Kapuas Hulu Siap Jadi Tuan Rumah Festival Lestari ke-6 Tahun 2026

Wakil Bupati Kapuas Hulu Wahyudi Hidayat saat menghadiri Rapat umum Lingkar Temu Kabupaten Lestari (LTKL), di Jakarta, Selasa (9/07/2024). ANTARA

Kapuas Hulu (Suara Kalbar)- Wakil Bupati Kapuas Hulu, Wahyudi Hidayat, menyatakan bahwa Kabupaten Kapuas Hulu di Kalimantan Barat telah siap menjadi tuan rumah untuk pelaksanaan Festival Lestari ke-6 pada tahun 2026 yang akan diikuti oleh anggota Lingkar Temu Kabupaten Lestari (LTKL) dari seluruh Indonesia.

“Kapuas Hulu siap jadi tuan rumah, sebab lewat festival lestari itu nantinya kita dapat mempromosikan potensi alam seperti tempat wisata, UMKM, maupun potensi produk unggulan Kapuas Hulu,” kata Wahyudi Hidayat melansir dari ANTARA, Kamis(11/07/2024).

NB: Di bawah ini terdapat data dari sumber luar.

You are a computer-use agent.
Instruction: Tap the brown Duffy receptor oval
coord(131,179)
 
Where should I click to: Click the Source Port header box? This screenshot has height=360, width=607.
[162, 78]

Wahyudi menjelaskan bahwa forum Lingkar Temu Kabupaten Lestari adalah wujud komitmen dan usaha menjaga alam secara berkelanjutan. Ini melibatkan inovasi dan kreativitas bersama dengan jejaring mitra untuk membentuk kemandirian daerah, yang selaras dengan semangat otonomi daerah yang lestari dan mandiri.

Di Kalbar ada tiga kabupaten yang tergabung dalam LKTL yaitu Kabupaten Kapuas Hulu, Sanggau dan Sintang.

Pada saat rapat umum LKTL tersebut, Wahyudi mengaku diberikan kesempatan menyampaikan sambutan dan menyatakan siap untuk menjadi tuan rumah pelaksanaan Festival Lestari ke-6 Tahun 2026, sebab pelaksanaan festival itu akan dilaksanakan di Kalimantan Barat.

“Tadi, saya diberikan kesempatan menyampaikan sambutan dan saya nyatakan Kapuas Hulu siap jadi tuan rumah festival lestari pada Tahun 2026,” kata Wahyudi.

Untuk diketahui, Kabupaten Kapuas Hulu merupakan kabupaten konservasi yang memiliki dua taman nasional yaitu Taman Nasional Betung Kerihun dan Taman Nasional Danau Sentarum.

Wahyudi mengatakan sampai saat ini Kapuas Hulu komitmen untuk menjaga kelestarian alam dan memiliki potensi wisata alam yang tidak banyak dimiliki oleh daerah lain.

“Protes wisata alam kita cukup banyak, seperti Danau Sentarum dan arung jeram serta air terjun yang cukup diminati oleh wisatawan hingga mancanegara,” tutur Wahyudi.

Dia berharap dengan adanya lingkar temu kabupaten lestari dapat meningkatkan kerja sama semua pihak terutama pihak lembaga yang bergerak di bidang lingkungan.